Find duplicate records in MongoDB

How would I find duplicate fields in a mongo collection.

I'd like to check if any of the "name" fields are duplicates.

{
    "name" : "ksqn291",
    "__v" : 0,
    "_id" : ObjectId("540f346c3e7fc1054ffa7086"),
    "channel" : "Sales"
}

Many thanks!

Upvotes: 244

Views: 289127

Answers (10)

Andreas Chatzivasileiadis
Andreas Chatzivasileiadis

Reputation: 659

Sometimes you want to find duplicates regardless the case, when you want to create a case insensitive index for instance. In this case you can use this aggregation pipeline

db.collection.aggregate([
  {'$group': {'_id': {'$toLower': '$name'}, 'count': { '$sum': 1 }, 'duplicates': { '$push': '$$ROOT' } } },
  {'$match': { 'count': { '$gt': 1 } } }
]);

Explanation:

  • group by name but first change the case to lower case and push the docs to the duplicates array.
  • match those groups having records greater than 1 (the duplicates).

Upvotes: 2

Andoctorey
Andoctorey

Reputation: 778

In case you need to see all duplicated rows:

db.collection.aggregate([
     {"$group" : { "_id": "$name", "count": { "$sum": 1 },"data": { "$push": "$$ROOT" }}},
     {"$unwind": "$data"},
     {"$match": {"_id" :{ "$ne" : null } , "count" : {"$gt": 1} } }, 
]);

Upvotes: 3

Denis Kanash
Denis Kanash

Reputation: 1

Search for duplicates in Compass Mongo db using $sortByCount
[screenshot]: https://i.sstatic.net/L85QV.png

Upvotes: 0

Tan Dat
Tan Dat

Reputation: 3117

Another option is to use $sortByCount stage.

db.collection.aggregate([
  { $sortByCount: '$name' }
]

This is the combination of $group & $sort.

The $sortByCount stage is equivalent to the following $group + $sort sequence:

    { $group: { _id: <expression>, count: { $sum: 1 } } },
    { $sort: { count: -1 } }

Upvotes: 23

Devflovv
Devflovv

Reputation: 475

enter image description here

this is how we can achieve this in mongoDB compass

Upvotes: 5

Julesezaar
Julesezaar

Reputation: 3396

If somebody is looking for a query for duplicates with an extra "$and" where clause, like "and where someOtherField is true"

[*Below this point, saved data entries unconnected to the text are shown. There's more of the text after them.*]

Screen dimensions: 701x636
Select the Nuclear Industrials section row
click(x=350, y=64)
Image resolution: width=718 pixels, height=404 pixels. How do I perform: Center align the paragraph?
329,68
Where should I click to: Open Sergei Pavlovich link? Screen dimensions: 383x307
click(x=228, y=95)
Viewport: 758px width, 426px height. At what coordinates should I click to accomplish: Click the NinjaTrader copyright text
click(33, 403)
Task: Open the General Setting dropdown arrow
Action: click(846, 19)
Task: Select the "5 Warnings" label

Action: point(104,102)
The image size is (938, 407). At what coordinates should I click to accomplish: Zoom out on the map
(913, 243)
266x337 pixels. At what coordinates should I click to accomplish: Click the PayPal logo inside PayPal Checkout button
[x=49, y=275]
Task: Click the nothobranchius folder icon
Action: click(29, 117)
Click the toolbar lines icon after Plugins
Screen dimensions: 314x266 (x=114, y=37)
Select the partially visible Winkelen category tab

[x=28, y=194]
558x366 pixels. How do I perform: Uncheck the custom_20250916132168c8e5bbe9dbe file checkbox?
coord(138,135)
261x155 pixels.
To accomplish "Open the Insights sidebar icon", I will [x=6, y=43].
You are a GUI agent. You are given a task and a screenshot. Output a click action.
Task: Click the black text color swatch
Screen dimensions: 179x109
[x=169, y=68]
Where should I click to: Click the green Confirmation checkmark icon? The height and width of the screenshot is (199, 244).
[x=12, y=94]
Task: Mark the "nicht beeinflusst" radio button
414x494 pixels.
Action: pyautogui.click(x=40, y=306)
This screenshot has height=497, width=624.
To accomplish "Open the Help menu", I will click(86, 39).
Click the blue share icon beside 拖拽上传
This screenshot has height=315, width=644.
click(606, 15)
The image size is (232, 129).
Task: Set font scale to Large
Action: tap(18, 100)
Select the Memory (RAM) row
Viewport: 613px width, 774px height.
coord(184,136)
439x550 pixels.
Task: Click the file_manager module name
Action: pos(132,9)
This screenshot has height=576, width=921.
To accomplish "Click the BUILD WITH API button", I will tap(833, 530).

The trick is to start with that other $match, because after the grouping you don't have all the data available anymore

// Do a first match before the grouping
{ $match: { "someOtherField": true }},
{ $group: {
    _id: { name: "$name" },
    count: { $sum: 1 }
}},
{ $match: { count: { $gte: 2 } }},

I searched for a very long time to find this notation, hope I can help somebody with the same problem

Upvotes: 1

anhlc
anhlc

Reputation: 14449

Use aggregation on name and get name with count > 1:

db.collection.aggregate([
    {"$group" : { "_id": "$name", "count": { "$sum": 1 } } },
    {"$match": {"_id" :{ "$ne" : null } , "count" : {"$gt": 1} } }, 
    {"$project": {"name" : "$_id", "_id" : 0} }
]);

To sort the results by most to least duplicates:

db.collection.aggregate([
    {"$group" : { "_id": "$name", "count": { "$sum": 1 } } },
    {"$match": {"_id" :{ "$ne" : null } , "count" : {"$gt": 1} } }, 
    {"$sort": {"count" : -1} },
    {"$project": {"name" : "$_id", "_id" : 0} }     
]);

To use with another column name than "name", change "$name" to "$column_name"

Upvotes: 400

Aman shrivastava
Aman shrivastava

Reputation: 164

db.getCollection('orders').aggregate([  
    {$group: { 
            _id: {name: "$name"},
            uniqueIds: {$addToSet: "$_id"},
            count: {$sum: 1}
        } 
    },
    {$match: { 
        count: {"$gt": 1}
        }
    }
])

First Group Query the group according to the fields.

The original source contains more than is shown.